Reproduce the items word for word, from the line containing "Given: Select the Protists radio button" up to and including the line containing "[x=599, y=400]".

◇ ◇ ◇ ◇

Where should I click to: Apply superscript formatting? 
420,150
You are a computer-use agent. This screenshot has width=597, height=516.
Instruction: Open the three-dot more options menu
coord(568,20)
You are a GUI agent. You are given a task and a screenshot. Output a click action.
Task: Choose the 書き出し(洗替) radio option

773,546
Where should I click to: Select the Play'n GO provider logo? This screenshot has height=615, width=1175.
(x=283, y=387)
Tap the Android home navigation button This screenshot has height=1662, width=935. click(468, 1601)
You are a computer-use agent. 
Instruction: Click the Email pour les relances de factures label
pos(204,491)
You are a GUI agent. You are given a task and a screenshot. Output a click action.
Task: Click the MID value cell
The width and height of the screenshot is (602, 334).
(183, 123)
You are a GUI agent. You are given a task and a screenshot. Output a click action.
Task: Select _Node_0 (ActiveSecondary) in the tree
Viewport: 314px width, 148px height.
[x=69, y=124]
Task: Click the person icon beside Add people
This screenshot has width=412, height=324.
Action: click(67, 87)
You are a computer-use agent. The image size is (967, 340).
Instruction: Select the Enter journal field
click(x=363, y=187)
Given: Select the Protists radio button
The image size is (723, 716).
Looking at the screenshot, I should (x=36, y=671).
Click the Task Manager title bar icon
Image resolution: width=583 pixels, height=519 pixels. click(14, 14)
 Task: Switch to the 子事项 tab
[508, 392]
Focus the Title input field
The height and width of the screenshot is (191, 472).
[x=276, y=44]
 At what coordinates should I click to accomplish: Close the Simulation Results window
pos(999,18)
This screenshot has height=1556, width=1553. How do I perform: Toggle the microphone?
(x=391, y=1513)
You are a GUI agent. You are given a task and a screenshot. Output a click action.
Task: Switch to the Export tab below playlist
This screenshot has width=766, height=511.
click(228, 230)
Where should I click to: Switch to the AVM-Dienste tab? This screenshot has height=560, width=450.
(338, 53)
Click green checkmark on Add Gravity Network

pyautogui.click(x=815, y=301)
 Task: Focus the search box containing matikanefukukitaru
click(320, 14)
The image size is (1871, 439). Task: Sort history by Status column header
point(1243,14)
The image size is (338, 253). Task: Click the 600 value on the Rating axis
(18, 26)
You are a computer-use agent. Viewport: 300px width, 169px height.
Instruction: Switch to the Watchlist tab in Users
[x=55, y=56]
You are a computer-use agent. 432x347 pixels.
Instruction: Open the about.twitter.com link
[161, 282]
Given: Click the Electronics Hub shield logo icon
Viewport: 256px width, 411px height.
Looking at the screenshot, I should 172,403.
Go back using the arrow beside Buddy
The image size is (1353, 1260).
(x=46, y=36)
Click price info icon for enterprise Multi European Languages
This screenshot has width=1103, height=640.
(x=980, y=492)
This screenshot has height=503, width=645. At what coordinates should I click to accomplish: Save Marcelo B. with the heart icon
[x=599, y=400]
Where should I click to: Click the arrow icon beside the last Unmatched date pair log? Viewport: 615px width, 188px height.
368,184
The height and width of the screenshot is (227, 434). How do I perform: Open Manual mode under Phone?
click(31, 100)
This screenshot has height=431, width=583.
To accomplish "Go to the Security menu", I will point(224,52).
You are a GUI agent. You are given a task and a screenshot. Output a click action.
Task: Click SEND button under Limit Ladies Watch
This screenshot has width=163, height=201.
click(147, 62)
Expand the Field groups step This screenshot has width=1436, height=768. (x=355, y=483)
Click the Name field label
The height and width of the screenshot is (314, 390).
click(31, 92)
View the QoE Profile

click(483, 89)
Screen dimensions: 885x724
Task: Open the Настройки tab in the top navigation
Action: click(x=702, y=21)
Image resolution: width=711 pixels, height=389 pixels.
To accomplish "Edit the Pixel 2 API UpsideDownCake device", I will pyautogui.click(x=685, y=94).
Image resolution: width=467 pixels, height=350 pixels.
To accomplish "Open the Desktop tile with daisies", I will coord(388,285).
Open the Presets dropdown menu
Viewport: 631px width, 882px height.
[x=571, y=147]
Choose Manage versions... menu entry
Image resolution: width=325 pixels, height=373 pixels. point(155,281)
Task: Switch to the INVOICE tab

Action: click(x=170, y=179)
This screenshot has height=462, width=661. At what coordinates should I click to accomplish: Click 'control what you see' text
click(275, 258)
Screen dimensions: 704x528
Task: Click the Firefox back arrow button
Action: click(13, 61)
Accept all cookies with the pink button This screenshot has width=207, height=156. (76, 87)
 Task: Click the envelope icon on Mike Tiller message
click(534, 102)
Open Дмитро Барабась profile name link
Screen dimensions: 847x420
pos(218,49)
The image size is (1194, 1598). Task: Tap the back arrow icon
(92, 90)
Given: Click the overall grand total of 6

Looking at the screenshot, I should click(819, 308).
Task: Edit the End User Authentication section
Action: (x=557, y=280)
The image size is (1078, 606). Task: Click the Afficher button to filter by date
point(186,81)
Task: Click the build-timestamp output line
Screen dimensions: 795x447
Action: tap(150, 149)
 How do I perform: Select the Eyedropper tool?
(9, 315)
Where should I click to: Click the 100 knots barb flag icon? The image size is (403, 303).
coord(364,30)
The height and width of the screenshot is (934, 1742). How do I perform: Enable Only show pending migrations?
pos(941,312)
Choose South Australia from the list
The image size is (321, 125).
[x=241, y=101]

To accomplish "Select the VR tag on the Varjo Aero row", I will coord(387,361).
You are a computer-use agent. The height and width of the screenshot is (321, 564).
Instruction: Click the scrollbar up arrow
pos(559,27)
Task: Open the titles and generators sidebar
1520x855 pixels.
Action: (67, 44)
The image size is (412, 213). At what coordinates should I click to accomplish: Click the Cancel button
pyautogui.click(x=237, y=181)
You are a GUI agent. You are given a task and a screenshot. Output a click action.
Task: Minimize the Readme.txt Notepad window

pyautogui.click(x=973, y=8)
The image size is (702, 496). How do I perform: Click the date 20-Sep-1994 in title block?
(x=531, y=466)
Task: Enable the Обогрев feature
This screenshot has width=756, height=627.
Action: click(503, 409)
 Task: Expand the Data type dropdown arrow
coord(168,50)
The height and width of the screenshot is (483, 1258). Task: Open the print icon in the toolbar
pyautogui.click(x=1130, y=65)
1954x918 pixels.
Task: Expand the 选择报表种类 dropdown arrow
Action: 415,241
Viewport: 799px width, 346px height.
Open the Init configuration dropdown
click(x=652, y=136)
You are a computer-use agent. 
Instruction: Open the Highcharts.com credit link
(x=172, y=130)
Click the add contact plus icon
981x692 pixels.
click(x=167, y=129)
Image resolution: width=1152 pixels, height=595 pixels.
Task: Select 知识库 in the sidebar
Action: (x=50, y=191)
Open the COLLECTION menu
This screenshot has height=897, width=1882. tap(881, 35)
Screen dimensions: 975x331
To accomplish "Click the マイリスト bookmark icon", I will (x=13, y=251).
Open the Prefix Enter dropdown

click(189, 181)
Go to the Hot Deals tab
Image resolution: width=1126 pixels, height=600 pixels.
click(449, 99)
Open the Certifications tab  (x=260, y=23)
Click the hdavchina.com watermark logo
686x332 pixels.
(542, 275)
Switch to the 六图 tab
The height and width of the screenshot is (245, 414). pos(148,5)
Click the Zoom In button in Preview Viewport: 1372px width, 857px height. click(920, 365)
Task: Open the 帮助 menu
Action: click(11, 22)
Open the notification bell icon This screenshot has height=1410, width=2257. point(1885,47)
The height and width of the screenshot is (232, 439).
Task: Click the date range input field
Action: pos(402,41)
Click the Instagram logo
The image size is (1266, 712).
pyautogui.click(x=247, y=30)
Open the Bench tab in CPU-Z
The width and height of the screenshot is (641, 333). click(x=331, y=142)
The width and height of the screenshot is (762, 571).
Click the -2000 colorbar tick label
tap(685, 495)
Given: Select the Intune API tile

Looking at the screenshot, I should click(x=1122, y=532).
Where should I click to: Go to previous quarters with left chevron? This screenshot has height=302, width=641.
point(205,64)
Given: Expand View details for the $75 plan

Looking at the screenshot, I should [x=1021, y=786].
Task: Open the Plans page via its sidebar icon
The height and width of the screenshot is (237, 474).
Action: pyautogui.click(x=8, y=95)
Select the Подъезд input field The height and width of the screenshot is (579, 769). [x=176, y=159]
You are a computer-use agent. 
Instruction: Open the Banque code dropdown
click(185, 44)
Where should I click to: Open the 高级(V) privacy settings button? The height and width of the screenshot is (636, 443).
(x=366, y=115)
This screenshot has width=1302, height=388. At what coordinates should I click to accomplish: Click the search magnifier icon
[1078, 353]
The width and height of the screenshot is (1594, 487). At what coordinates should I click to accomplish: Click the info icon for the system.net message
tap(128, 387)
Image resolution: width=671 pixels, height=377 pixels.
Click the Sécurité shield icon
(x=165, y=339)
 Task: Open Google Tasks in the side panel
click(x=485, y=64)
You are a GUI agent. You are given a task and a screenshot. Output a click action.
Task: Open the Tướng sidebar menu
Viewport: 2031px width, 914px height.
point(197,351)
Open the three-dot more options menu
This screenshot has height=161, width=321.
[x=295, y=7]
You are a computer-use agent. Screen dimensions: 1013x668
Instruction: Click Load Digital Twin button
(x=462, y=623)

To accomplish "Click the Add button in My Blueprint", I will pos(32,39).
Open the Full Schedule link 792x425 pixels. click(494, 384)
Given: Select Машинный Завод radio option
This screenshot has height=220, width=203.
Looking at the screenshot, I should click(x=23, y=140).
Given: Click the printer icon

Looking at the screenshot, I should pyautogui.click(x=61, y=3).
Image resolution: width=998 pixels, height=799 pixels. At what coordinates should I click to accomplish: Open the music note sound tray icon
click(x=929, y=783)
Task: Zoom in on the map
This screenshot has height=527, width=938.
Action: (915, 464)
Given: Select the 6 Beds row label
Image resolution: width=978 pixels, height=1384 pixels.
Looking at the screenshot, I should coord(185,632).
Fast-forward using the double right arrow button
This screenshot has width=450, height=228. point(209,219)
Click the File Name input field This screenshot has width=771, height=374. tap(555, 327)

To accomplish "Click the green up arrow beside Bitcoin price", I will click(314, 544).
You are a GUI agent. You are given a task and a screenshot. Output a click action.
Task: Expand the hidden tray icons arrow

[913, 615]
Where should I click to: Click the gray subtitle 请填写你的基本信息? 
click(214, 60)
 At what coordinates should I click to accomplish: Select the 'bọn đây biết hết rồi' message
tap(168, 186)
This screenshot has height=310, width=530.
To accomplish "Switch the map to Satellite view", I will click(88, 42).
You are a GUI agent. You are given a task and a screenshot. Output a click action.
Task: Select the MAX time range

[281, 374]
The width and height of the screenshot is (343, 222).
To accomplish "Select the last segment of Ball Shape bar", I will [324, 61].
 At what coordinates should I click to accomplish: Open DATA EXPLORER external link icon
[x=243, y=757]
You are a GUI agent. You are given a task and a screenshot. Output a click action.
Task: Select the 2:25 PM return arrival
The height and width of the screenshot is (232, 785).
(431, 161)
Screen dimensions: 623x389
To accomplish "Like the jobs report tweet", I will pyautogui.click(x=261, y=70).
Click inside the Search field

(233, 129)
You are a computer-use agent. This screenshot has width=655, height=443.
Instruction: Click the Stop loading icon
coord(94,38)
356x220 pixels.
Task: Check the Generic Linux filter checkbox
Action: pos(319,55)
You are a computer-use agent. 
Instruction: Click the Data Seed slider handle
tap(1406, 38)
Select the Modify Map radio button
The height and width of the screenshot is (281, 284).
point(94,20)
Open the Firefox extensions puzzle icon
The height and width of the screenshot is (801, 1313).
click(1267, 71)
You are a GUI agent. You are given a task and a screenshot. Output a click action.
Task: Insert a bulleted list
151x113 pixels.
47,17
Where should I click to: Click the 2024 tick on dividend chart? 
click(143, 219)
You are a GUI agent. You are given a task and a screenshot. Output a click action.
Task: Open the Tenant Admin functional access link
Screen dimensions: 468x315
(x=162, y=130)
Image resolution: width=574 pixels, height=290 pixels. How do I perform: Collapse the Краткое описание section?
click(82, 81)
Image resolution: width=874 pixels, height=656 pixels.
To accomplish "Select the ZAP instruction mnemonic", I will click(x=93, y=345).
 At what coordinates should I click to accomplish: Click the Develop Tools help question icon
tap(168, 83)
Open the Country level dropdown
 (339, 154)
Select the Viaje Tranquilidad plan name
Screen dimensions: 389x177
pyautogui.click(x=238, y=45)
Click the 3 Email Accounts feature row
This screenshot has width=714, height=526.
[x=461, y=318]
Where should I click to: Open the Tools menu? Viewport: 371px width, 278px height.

◇ ◇ ◇ ◇

# TASK OUTPUT
Given: Select the Protists radio button
The image size is (723, 716).
Looking at the screenshot, I should (x=36, y=671).
Click the Task Manager title bar icon
Image resolution: width=583 pixels, height=519 pixels. click(14, 14)
 Task: Switch to the 子事项 tab
[508, 392]
Focus the Title input field
The height and width of the screenshot is (191, 472).
[x=276, y=44]
 At what coordinates should I click to accomplish: Close the Simulation Results window
pos(999,18)
This screenshot has height=1556, width=1553. How do I perform: Toggle the microphone?
(x=391, y=1513)
You are a GUI agent. You are given a task and a screenshot. Output a click action.
Task: Switch to the Export tab below playlist
This screenshot has width=766, height=511.
click(228, 230)
Where should I click to: Switch to the AVM-Dienste tab? This screenshot has height=560, width=450.
(338, 53)
Click green checkmark on Add Gravity Network

pyautogui.click(x=815, y=301)
 Task: Focus the search box containing matikanefukukitaru
click(320, 14)
The image size is (1871, 439). Task: Sort history by Status column header
point(1243,14)
The image size is (338, 253). Task: Click the 600 value on the Rating axis
(18, 26)
You are a computer-use agent. Viewport: 300px width, 169px height.
Instruction: Switch to the Watchlist tab in Users
[x=55, y=56]
You are a computer-use agent. 432x347 pixels.
Instruction: Open the about.twitter.com link
[161, 282]
Given: Click the Electronics Hub shield logo icon
Viewport: 256px width, 411px height.
Looking at the screenshot, I should 172,403.
Go back using the arrow beside Buddy
The image size is (1353, 1260).
(x=46, y=36)
Click price info icon for enterprise Multi European Languages
This screenshot has width=1103, height=640.
(x=980, y=492)
This screenshot has height=503, width=645. At what coordinates should I click to accomplish: Save Marcelo B. with the heart icon
[x=599, y=400]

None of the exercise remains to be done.